WHAT YOU WILL DO | Reproduce the records verbatim from their first line through the line containing "I will point(525,606).", including both of those lines.

MATERIAL SHOWN |
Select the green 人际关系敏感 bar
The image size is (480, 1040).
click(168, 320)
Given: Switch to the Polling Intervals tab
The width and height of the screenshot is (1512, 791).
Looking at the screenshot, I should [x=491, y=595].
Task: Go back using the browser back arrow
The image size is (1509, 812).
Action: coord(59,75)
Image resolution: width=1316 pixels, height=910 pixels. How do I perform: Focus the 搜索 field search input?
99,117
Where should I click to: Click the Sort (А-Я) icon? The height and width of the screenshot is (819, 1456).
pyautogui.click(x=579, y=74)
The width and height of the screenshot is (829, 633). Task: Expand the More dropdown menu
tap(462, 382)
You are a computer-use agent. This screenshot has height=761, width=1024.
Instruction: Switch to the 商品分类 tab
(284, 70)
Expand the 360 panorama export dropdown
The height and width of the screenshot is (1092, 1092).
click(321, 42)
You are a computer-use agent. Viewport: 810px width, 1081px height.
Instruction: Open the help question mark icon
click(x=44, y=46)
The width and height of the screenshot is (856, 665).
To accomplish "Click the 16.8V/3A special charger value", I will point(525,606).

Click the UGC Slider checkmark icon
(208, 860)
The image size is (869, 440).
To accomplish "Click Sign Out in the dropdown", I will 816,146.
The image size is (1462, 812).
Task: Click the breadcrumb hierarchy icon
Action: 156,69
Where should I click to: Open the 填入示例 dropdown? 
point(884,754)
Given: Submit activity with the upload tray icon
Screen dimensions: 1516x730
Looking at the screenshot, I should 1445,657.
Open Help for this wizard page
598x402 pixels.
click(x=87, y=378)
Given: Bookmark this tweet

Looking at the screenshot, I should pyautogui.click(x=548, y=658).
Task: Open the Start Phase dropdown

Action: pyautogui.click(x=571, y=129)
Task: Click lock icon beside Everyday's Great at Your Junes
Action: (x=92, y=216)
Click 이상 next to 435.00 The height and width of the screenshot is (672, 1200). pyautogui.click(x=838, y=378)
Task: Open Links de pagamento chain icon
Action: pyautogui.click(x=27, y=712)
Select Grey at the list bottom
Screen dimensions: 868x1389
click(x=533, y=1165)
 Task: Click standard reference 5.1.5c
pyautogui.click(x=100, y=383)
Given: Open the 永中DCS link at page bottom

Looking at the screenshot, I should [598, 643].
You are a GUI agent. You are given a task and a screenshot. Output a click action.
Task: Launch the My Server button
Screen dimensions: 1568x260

RESULT OF THE TASK |
Select the green 人际关系敏感 bar
The image size is (480, 1040).
click(168, 320)
Given: Switch to the Polling Intervals tab
The width and height of the screenshot is (1512, 791).
Looking at the screenshot, I should [x=491, y=595].
Task: Go back using the browser back arrow
The image size is (1509, 812).
Action: coord(59,75)
Image resolution: width=1316 pixels, height=910 pixels. How do I perform: Focus the 搜索 field search input?
99,117
Where should I click to: Click the Sort (А-Я) icon? The height and width of the screenshot is (819, 1456).
pyautogui.click(x=579, y=74)
The width and height of the screenshot is (829, 633). Task: Expand the More dropdown menu
tap(462, 382)
You are a computer-use agent. This screenshot has height=761, width=1024.
Instruction: Switch to the 商品分类 tab
(284, 70)
Expand the 360 panorama export dropdown
The height and width of the screenshot is (1092, 1092).
click(321, 42)
You are a computer-use agent. Viewport: 810px width, 1081px height.
Instruction: Open the help question mark icon
click(x=44, y=46)
The width and height of the screenshot is (856, 665).
To accomplish "Click the 16.8V/3A special charger value", I will point(525,606).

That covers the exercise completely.